Die Stadtradeln-Kampagne 2023 toppte die bis dahin erfolgreichste Aktion 2022: 386 aktiv Teilnehmende erradelten rund 62.600 Kilometer und konnten so gut 10.100 Kilogramm CO2 einsparen. Für 2022 sind in der offiziellen Statistik 401 aktiv Radelnde, 50.953 Kilometer und sieben Tonnen vermeidetes CO2 erfasst. Besonders stark seien im vergangenen Jahr wieder die Tönisvorster Schulen vertreten gewesen, sagte Tönisvorsts Wirtschaftsförderer Markus Hergett.

Technische Universität Dresden wertet die Ergebnisse aus

Stadtradeln ist eine deutschlandweite Aktion, die sich seit Jahren steigender Beliebtheit erfreut. Ziel ist es, das Fahrradfahren als umweltfreundliche und gesunde Alternative zum Auto zu fördern, das Bewusstsein für den Klimaschutz zu schärfen und gleichzeitig einen Beitrag zur Verbesserung der Luftqualität und der eigenen Gesundheit zu leisten. Organisator ist das Klima-Bündnis.

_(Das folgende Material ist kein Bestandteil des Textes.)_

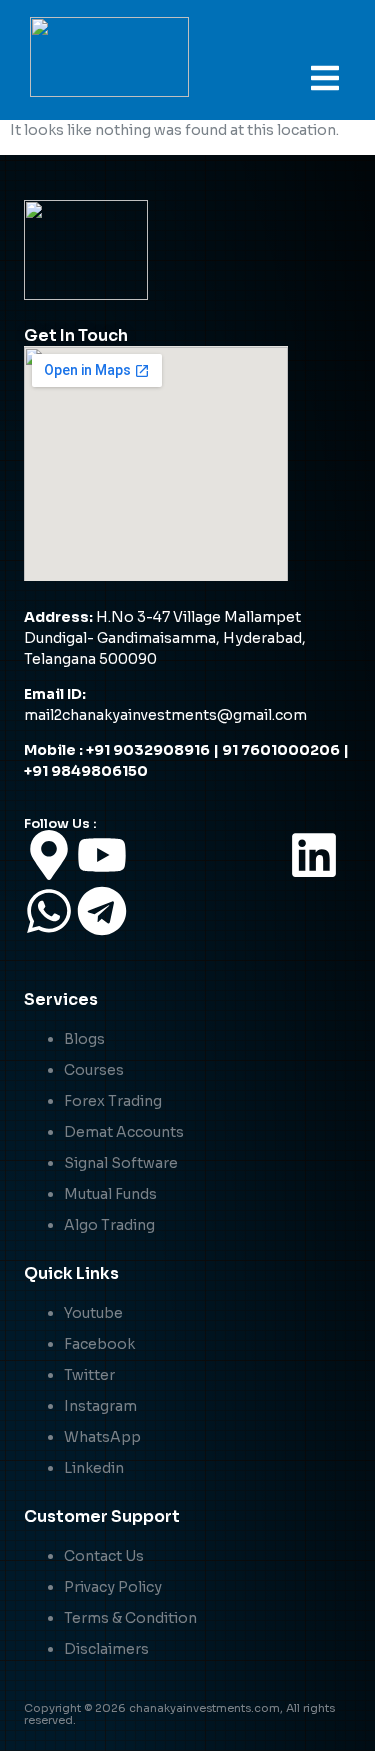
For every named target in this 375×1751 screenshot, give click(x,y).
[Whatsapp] (49, 911)
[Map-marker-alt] (49, 855)
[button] (325, 78)
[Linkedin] (314, 855)
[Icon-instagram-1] (261, 855)
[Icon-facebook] (155, 855)
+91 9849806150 (87, 771)
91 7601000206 (281, 750)
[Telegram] (102, 911)
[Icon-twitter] (208, 855)
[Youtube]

Dazu gibt es außerdem die Bürgerbeteiligungsplattform „RADar!“, über die Radelnde ihrer jeweiligen Stadtverwaltung Schlaglöcher, plötzlich endende Radwege oder eine unübersichtliche Verkehrsführung direkt in einem digitalen Stadtplan melden können. Die beim Stadtradeln per App getrackten Strecken werden zudem anonymisiert von der Technischen Universität Dresden ausgewertet. Die Erkenntnisse – etwa wo wie viel und wie schnell gefahren wird oder wo der Radverkehrsfluss verlangsamt wird – können den Kommunen für die Verbesserung ihrer Radinfrastruktur bereitgestellt werden. Der Kreis Viersen beteiligte sich zusammen mit allen neun kreisangehörigen Städten und Gemeinden 2017 erstmalig am Stadtradeln. Im vergangenen Jahr haben kreisweit fast 4000 Menschen an der Aktion teilgenommen und dabei insgesamt 833 000 Kilometer zurückgelegt. Und auch Tönisvorst möchte in diesem Jahr wieder beim Stadtradeln durchstarten: Der 21-tägige Aktionszeitraum startet am Montag, 10. Juni, und endet kurz vor den Sommerferien, am 30. Juni. Die Anmeldung ist freigeschaltet: www.stadtradeln.de/toenisvorst. Bislang haben sich 251 Radelnde in 36 Teams registriert (Stand: Freitag).